Table 5. Photophysical parameters of silver clusters in Ag.01 glass after UV irradiation and heat treatment at 350 °C and Ag.05 glass after UV irradiation and heat treatment at 400 °C. k_rf and k_rp—radiative rate constants of fluorescence and phosphorescence, k_isc—intersystem crossing rate constant, k_nrT—nonradiative deactivation of the triplet state rate constant, Φ_f, Φ_isc, and Φ_p—fluorescence, intersystem crossing, and phosphorescence quantum yields.

Sample	krf (s−1)	kisc (s−1)	krp (s−1)	knrT (s−1)	Φf	Φisc	Φp	Reference
Ag.01-UV- HT350	1.6·107	2.5·108	1.4·103	5.6·103	0.06	0.94	0.20	this work
Ag.025-UV- HT400	2.3·107	2.7·108	2.7·103	4.6·103	0.08	0.92	0.37	this work
Ion-exchanged sample	3.2·107	2.3·108	5.6·103	3.6·103	0.12	0.88	0.61	[40]

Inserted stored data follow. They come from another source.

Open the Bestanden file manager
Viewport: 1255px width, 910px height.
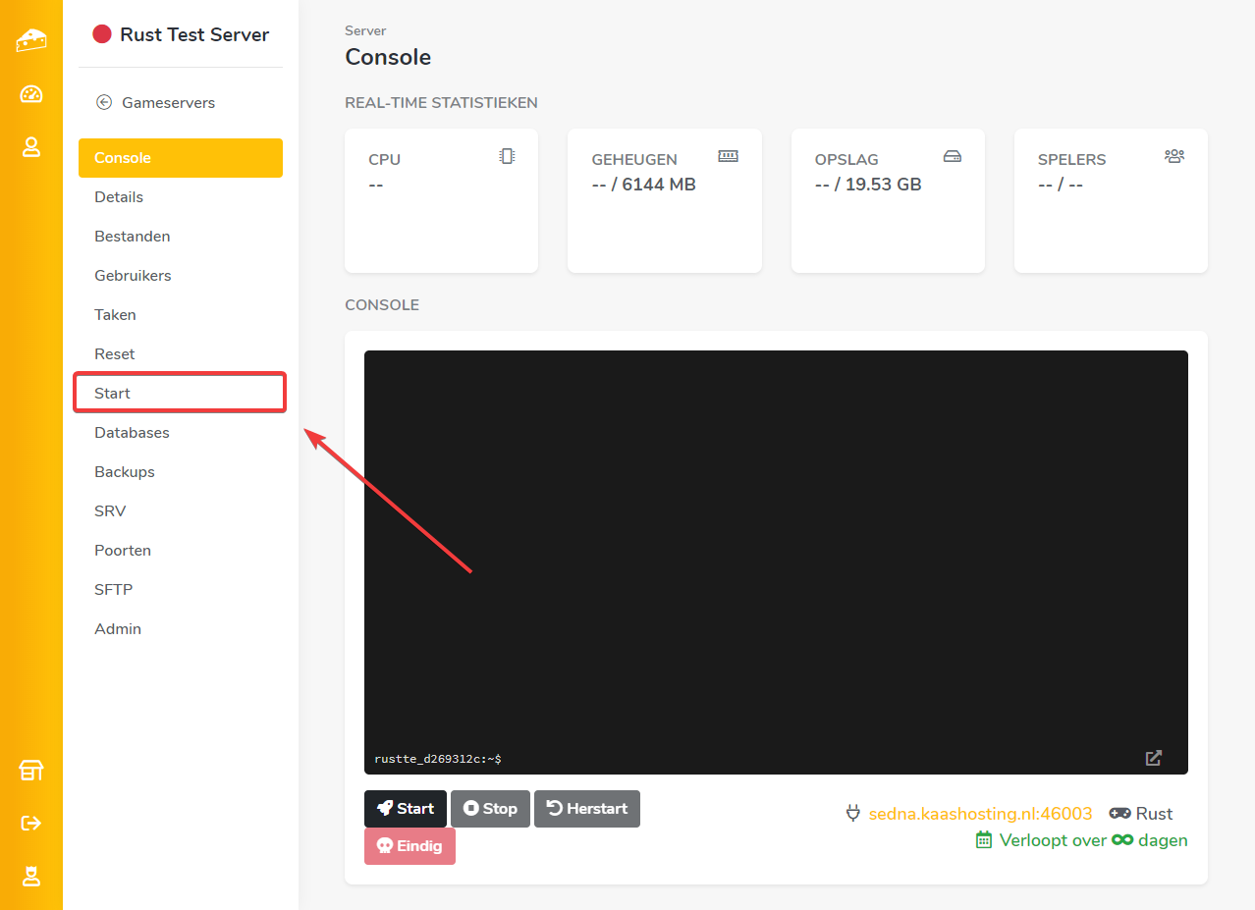click(132, 237)
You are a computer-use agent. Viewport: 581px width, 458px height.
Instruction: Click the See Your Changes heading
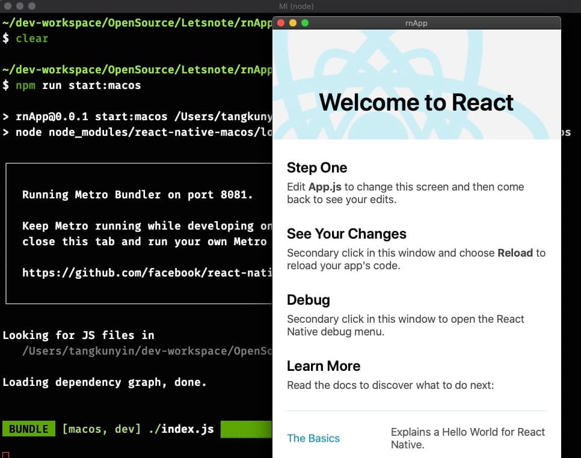pyautogui.click(x=346, y=234)
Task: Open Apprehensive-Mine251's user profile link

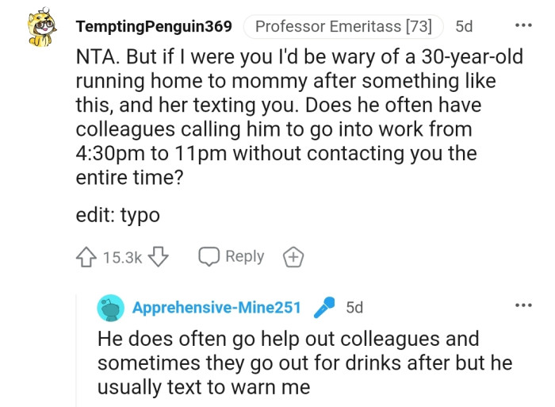Action: (216, 307)
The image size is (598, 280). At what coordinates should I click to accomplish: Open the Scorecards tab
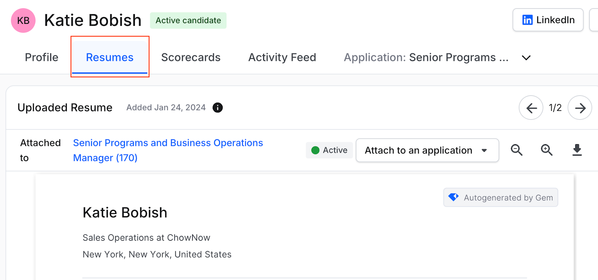(x=191, y=57)
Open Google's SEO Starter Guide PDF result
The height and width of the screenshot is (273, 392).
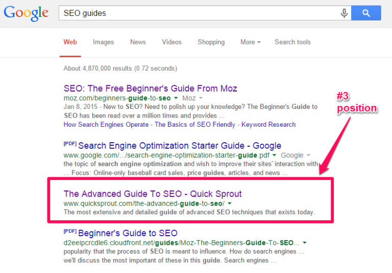(x=179, y=146)
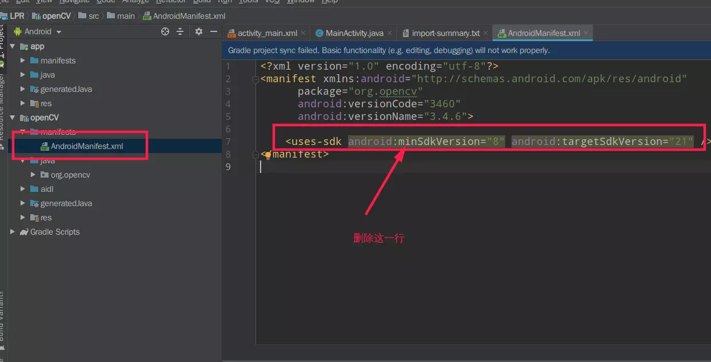This screenshot has width=711, height=362.
Task: Toggle fold marker at manifest opening tag
Action: (255, 79)
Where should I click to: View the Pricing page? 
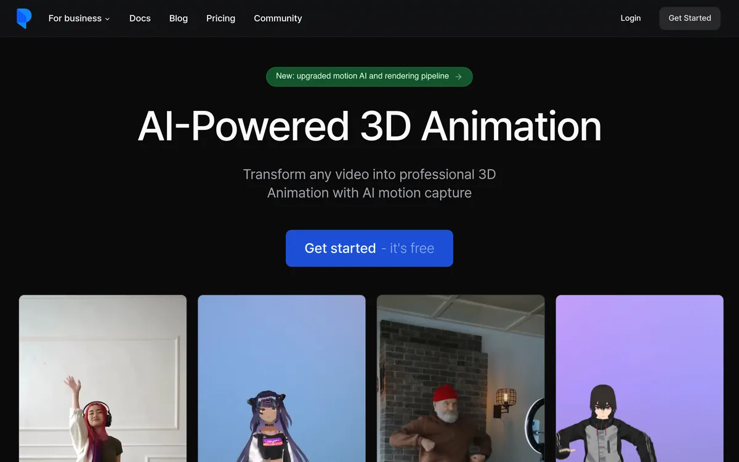pyautogui.click(x=220, y=18)
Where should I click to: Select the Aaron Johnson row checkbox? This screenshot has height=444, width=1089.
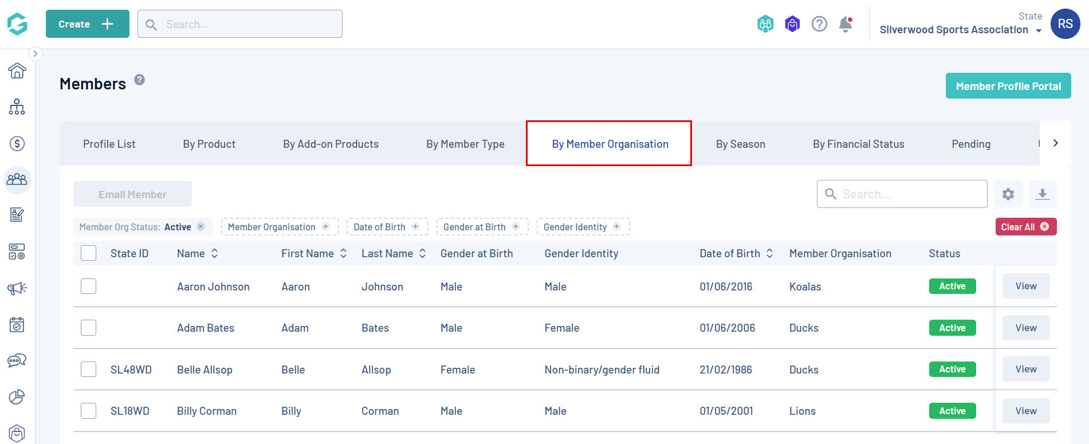point(88,286)
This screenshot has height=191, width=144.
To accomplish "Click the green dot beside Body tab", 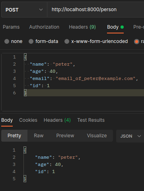I will [122, 27].
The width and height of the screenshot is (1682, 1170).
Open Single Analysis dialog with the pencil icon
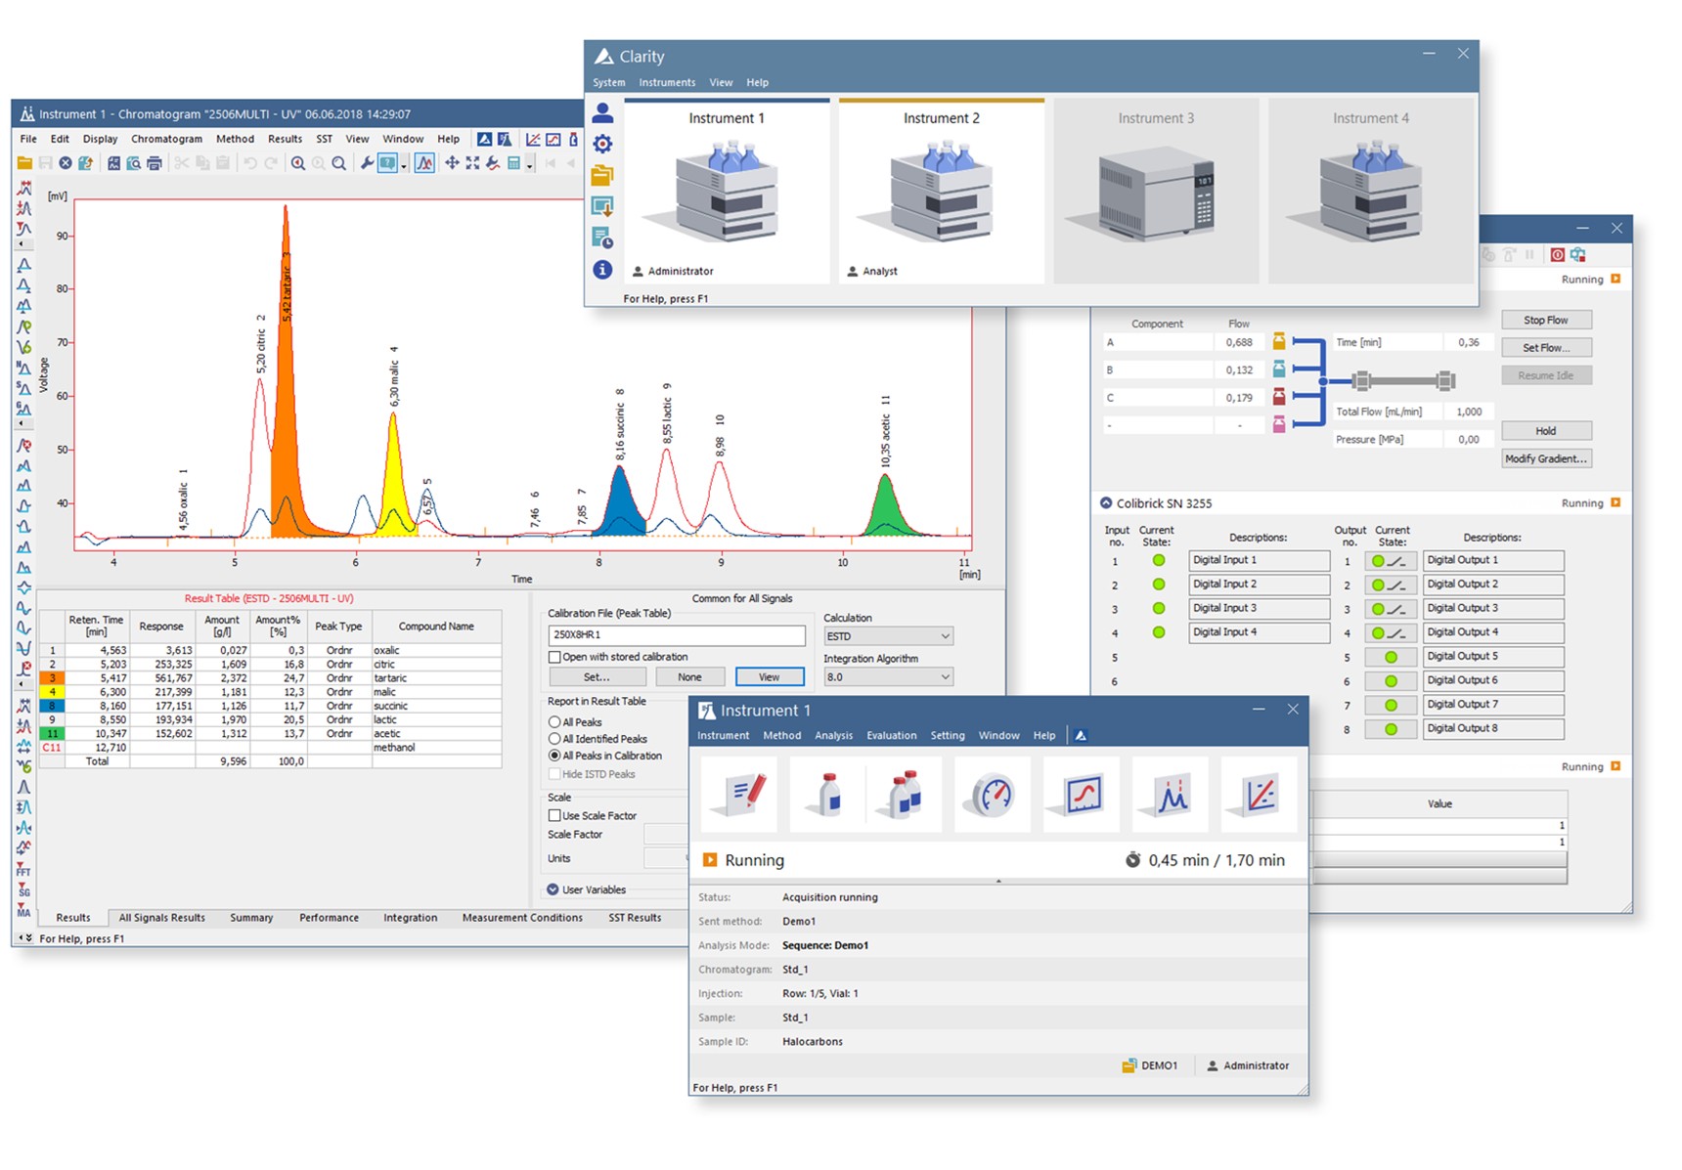[739, 795]
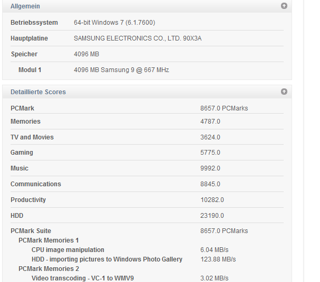Click the Speicher row label
The width and height of the screenshot is (320, 282).
coord(24,54)
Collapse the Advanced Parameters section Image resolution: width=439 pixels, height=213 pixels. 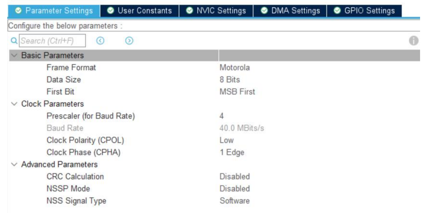pos(14,165)
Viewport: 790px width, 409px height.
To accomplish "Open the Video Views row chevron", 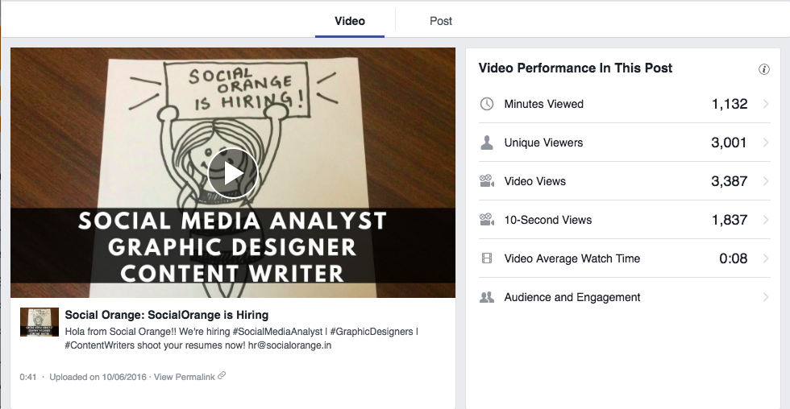I will pyautogui.click(x=766, y=181).
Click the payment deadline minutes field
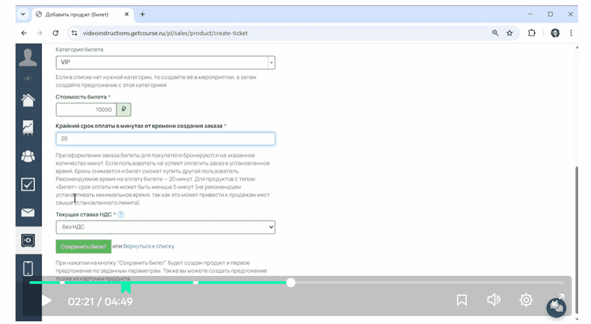591x324 pixels. coord(165,138)
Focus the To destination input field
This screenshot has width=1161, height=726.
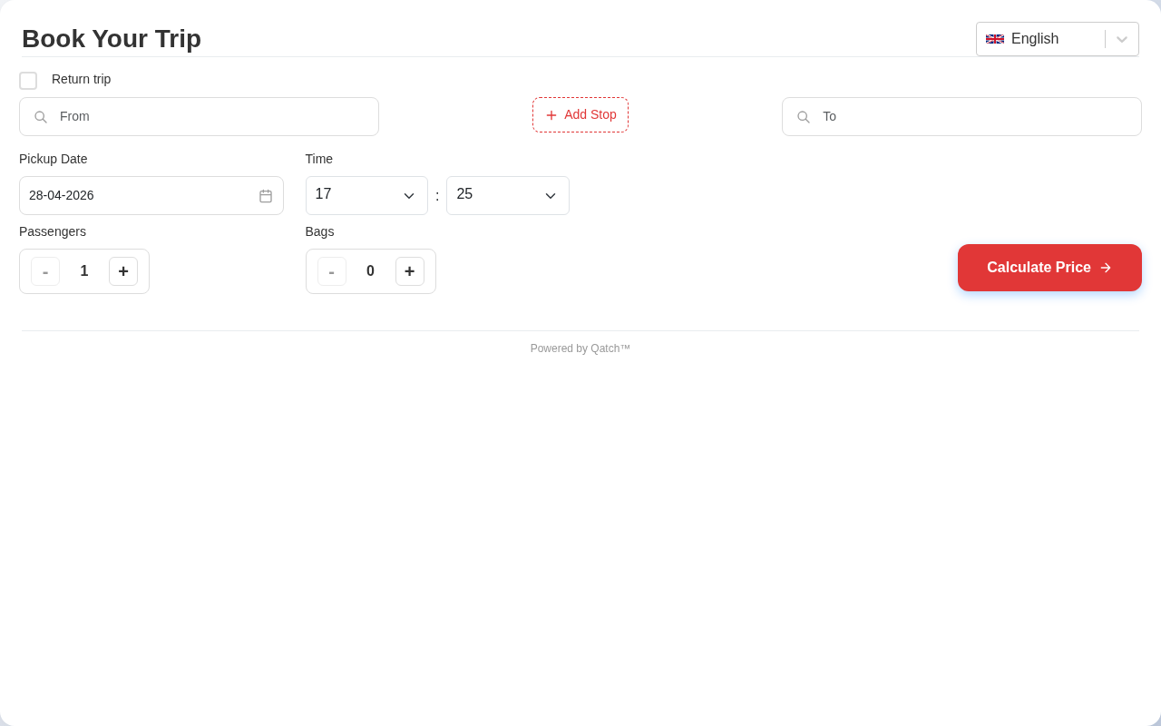(975, 117)
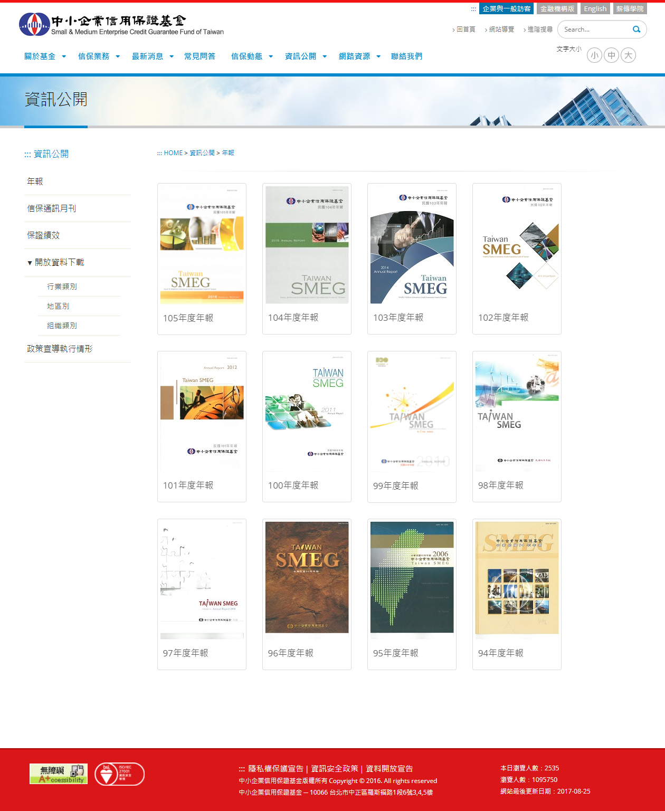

). The radiative rate constants of fluorescence and phosphorescence are of the same order of magnitude, as well as the constant rates of the triplet state deactivation.

4. Conclusions

Luminescent silver clusters were formed in the bulk of photo-thermo-refractive glass containing 0.01, 0.025, and 0.05 mol.% of Ag₂O. Spontaneous formation of plasmonic nanoparticles during glass synthesis was observed at 0.05 mol.% of Ag₂O in the glass composition. After UV irradiation and heat treatment of the synthesized glasses, efficient formation of silver clusters with bright white luminescence was observed even for the glass samples with plasmonic nanoparticles. The spectroscopic characterization using steady-state and time-resolved techniques revealed that silver clusters in the glass bulk have the same characteristic features as the previously studied silver clusters in ion-exchange layers. The emission spectra of silver clusters consist of fluorescence with an average lifetime of 3.2–4.5 ns and phosphorescence with a lifetime of 105–141 μs. The quantum yield of the studied glass samples varies from 0.25 to 0.42. Based on experimental studies, the estimation of the radiative rate constants of fluorescence and phosphorescence, the rate constant of intersystem crossing, and the rate constant of nonradiative deactivation of the triplet state was performed. The results obtained on fluorescence and phosphorescence lifetimes and quantum yields, as well as the rates of photophysical processes, were compared with the previously obtained results for silver clusters formed in ion-exchange layers of the same glass matrix. It was revealed that different synthesis approaches form close sets of emissive silver clusters, despite the difference in Ag⁺ concentration by 200–500 times. This result suggests that silver clusters of one type are responsible for the white emission of the studied glasses.